Friday, March 3, 2006

Genesee Bulldogs burst Carey's state bubble

Fourth District teams take tumble at state hoops


Carey's Tadd Green rises above Genesee's Warren Booth in the first round of the State 1A boys' basketball tournament in Caldwell on Wednesday. Photo by David N. Seelig

This week's State 1A boys' basketball tournament is being staged in the growing southwestern Idaho city of Caldwell, but northern Idaho teams played like Caldwell was home-sweet-home Wednesday.

Genesee, Post Falls Christian, defending State 1A champion Troy and Lapwai all earned first-round victories in the 16-team small-school tourney being played through Saturday at Vallivue High School gym.

Throw in a couple of first-round wins by eastern Idaho squads Mackay and Sho-Ban, and two by southwestern Idaho powers Cascade (24-0) and Notus (23-2), and you start wondering what happened to the five Fourth District teams at state.

Check the consolation bracket.

Starting with Carey's 63-38 loss to Genesee in Wednesday's opener at Vallivue, all five Fourth District teams lost in their all-important first games—Richfield 54-41 to Post Falls Christian, Hagerman 63-55 to Lapwai, Oakley 67-28 to #1 Cascade and Castleford 67-42 to Notus.

The average loss differential? 22 points. Ouch.

Carey's 25-point loss to Genesee (21-4) was particularly painful, since the Panthers (22-2) entered the double elimination tournament with a 14-game winning streak and seemed poised to make some noise led by seniors Tadd Green and Tyler Cook.

You could safely say that Carey was well scouted, though, since one of Genesee's coaches is Josh Uhrig, who played for coach Larry Messick in Shoshone and is the nephew of Wood River High School coach Fred Trenkle. Uhrig is the son of former Wood River cage player Scott Uhrig.

Genesee, conqueror of #2-ranked Nezperce in Saturday's state play-in game at Lewiston, came out like gangbusters against Carey. The Bulldogs shot 55% from the field in the first half including 6-for-12 from 3-point range and grabbed a 40-20 half-time lead over stunned Carey.

They did it with a Shoshone-like four-corners deliberate offense that was calculated to find the open man on cuts and on kick-out passes to the perimeter shooter. Carey initially tried its zone defense. That didn't work. The Panthers went to man-to-man. And that didn't work either.

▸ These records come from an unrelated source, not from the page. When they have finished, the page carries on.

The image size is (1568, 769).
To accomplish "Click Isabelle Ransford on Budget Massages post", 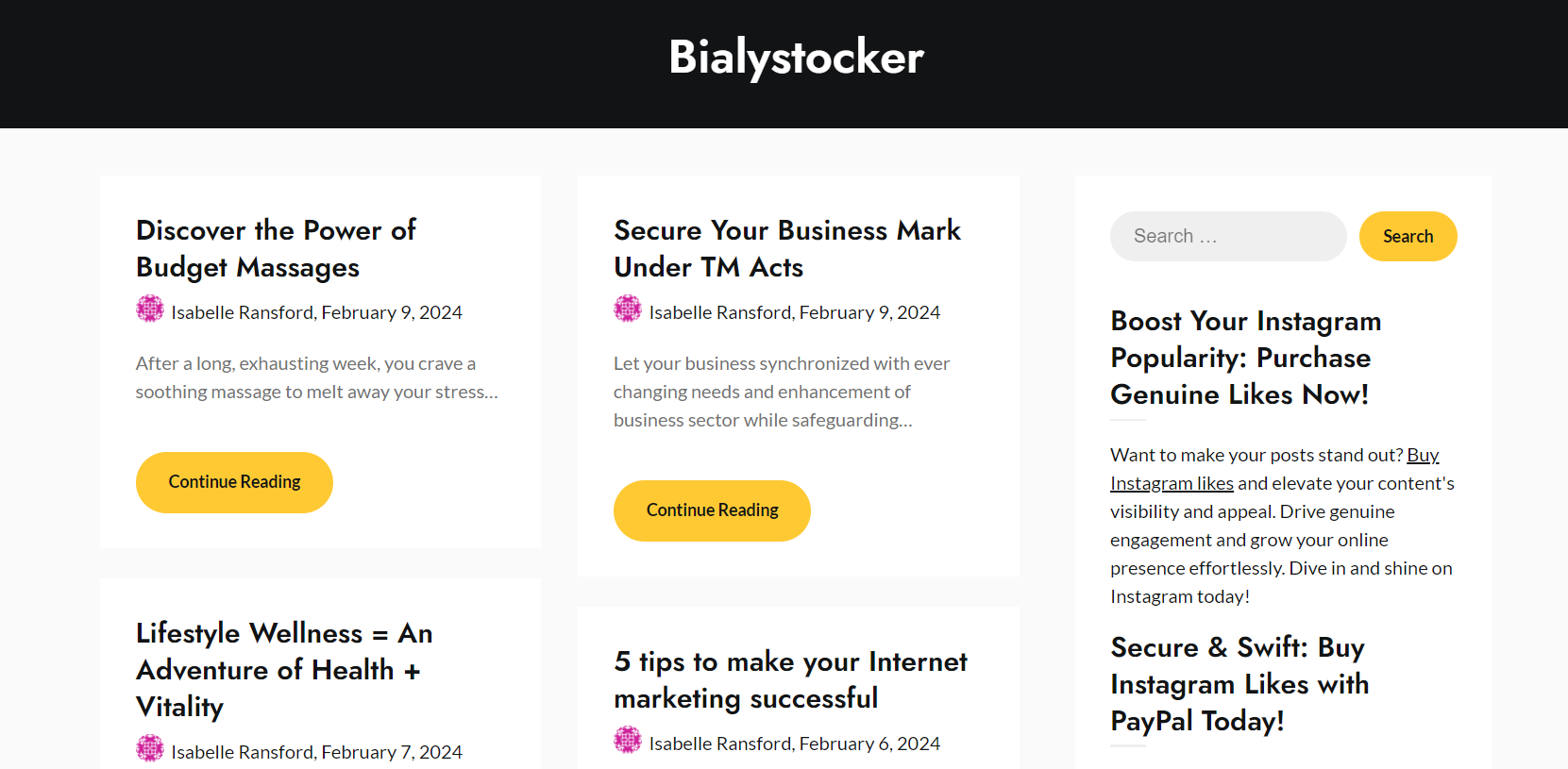I will [x=243, y=312].
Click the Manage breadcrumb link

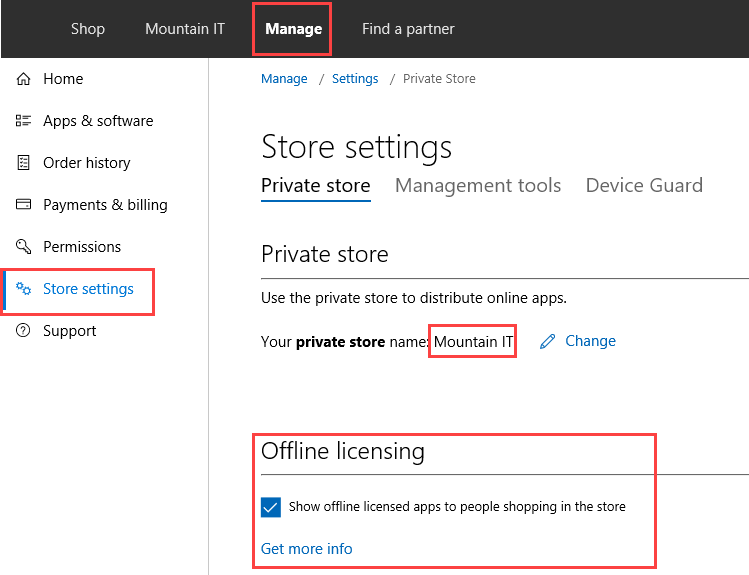284,79
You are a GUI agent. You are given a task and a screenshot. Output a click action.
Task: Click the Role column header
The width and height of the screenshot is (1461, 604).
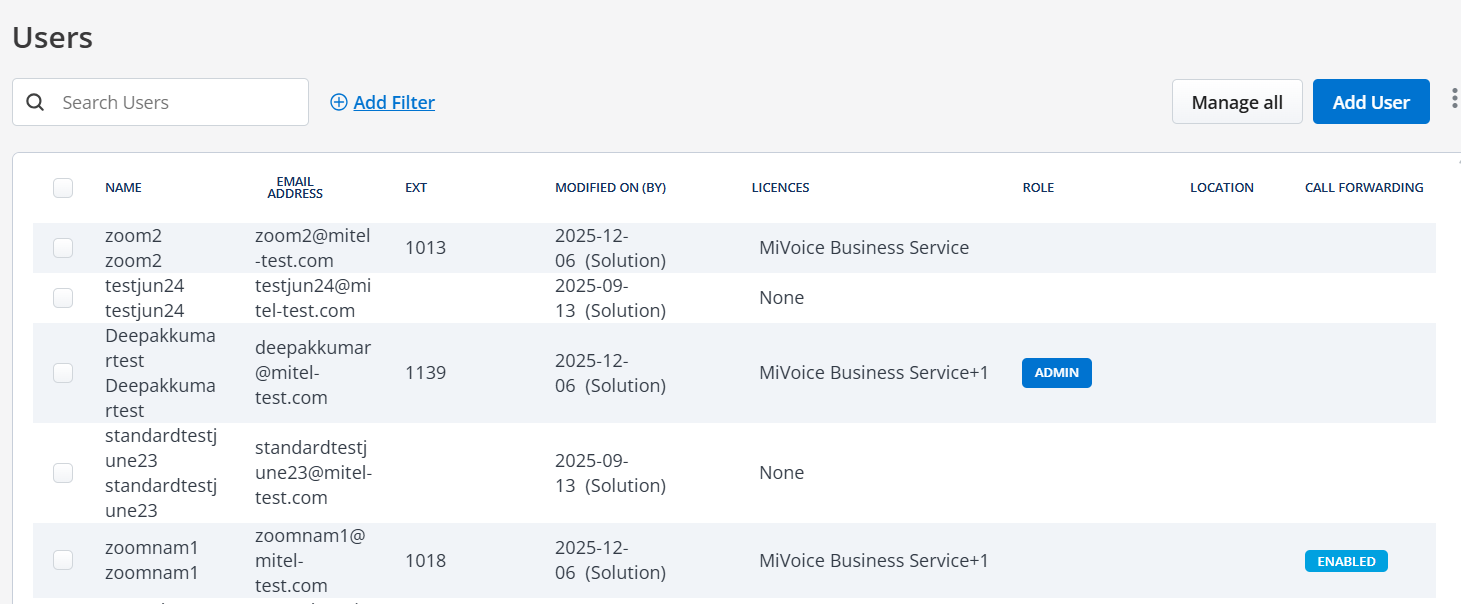pyautogui.click(x=1038, y=188)
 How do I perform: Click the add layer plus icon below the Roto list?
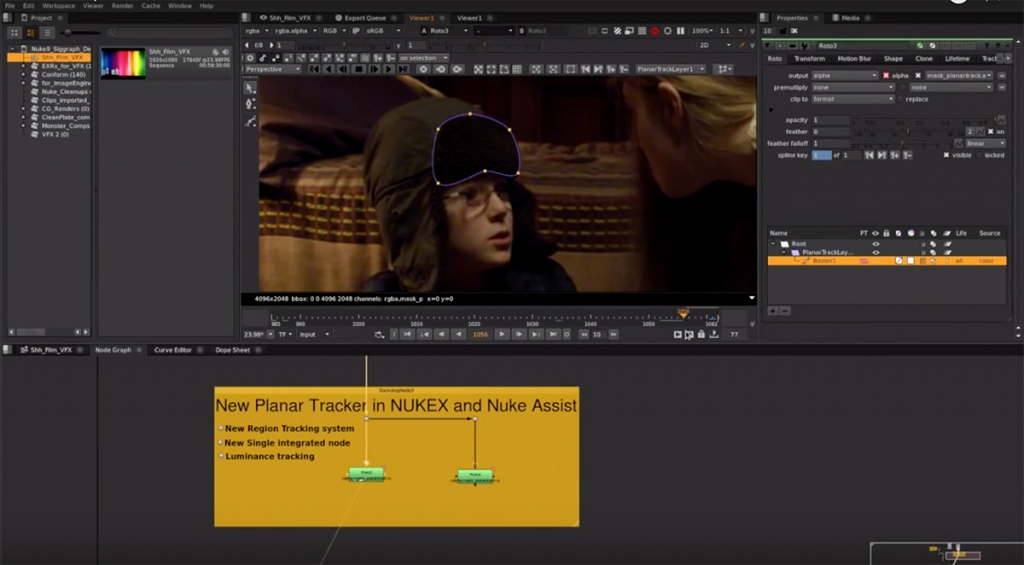click(x=772, y=311)
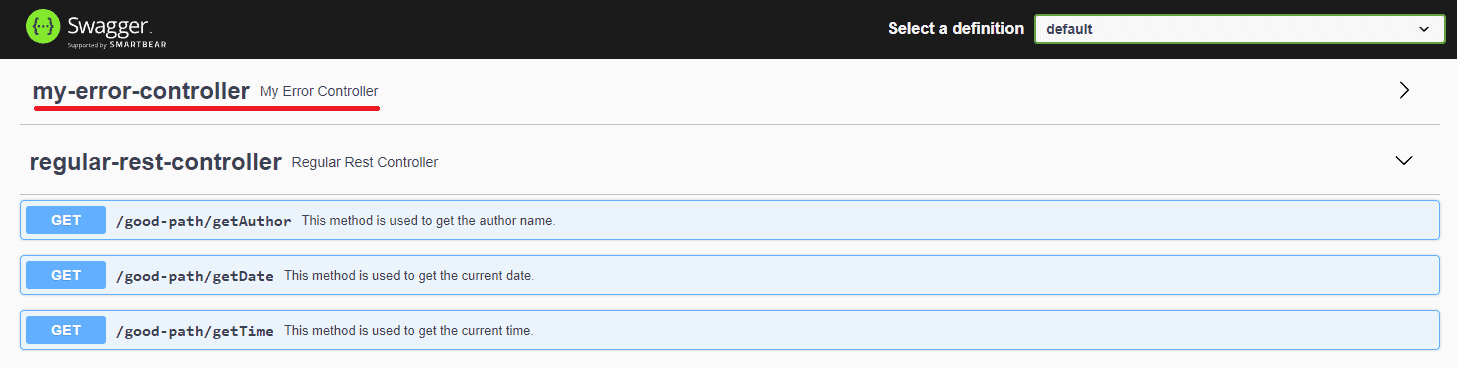This screenshot has width=1457, height=368.
Task: Click the current date method description
Action: (x=409, y=276)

Genesee was on fire offensively and the Bulldogs (16-1 second chance points) crashed the offensive boards. For the game Genesee out-rebounded Carey 36-21 and piled up a heady total of 18 assists.

Defensively, the Bulldogs threw a trapping full-court press at Carey from the outset. The press was one thing that greatly concerned Panther coach Dick Simpson. His team, lacking a true point guard in its considerable arsenal, hadn't seen many presses and had cruised unbeaten through its conference and district.

Suddenly, Genesee was in Carey's face. The sight wasn't pretty. The Panthers committed five turnovers in the first quarter, eight in the initial 12 minutes. Final totals for points-off-turnovers favored Genesee 19-6. Carey (0-for-11 from 3-point range compared to 30% for the season) never got in its offensive rhythm.

The saving grace for Carey was senior post Tadd Green, who played very hard, wire-to-wire. Green (18.1 ppg) finished with a game-high 26 points on 9-for-14 field goal shooting plus 4 rebounds and 4 blocked shots.

In the first half alone, Green scored 16 of Carey's 20 points. For the game Cook (15.3 ppg) was held to 7 points (0-for-8 from 3-point range) while Allen Peck (1 point, 4 assists), Bryan Hill (2 points, 2 steals) and D.J. Simpson (2 points, 3 boards, 2 assists) also contributed.

Meanwhile, the deep Genesee squad put four players in double figures led by 6-4 junior Ray Stout (21 points, 10 rebounds), junior guard Justin Udy (13 points, three 3-pointers, 3 assists), senior Andrew Quint (10 points, 3 boards) and senior Jesse Ford (10 points, 3 assists).

Wednesday's outcomes set up several dandy winner bracket match-ups for Thursday night, including Genesee against the Sho-Ban Chiefs, Lapwai meeting Mackay and undefeated Cascade going against Notus.

Carey tried to stay alive against Horseshoe Bend (13-10) Thursday afternoon. By winning that game, Carey would have earned a match-up against the Richfield-Council winner today, Friday at 10 a.m. at Vallivue High School. The best Carey can do is make the consolation championship Saturday at 9 a.m. at Vallivue.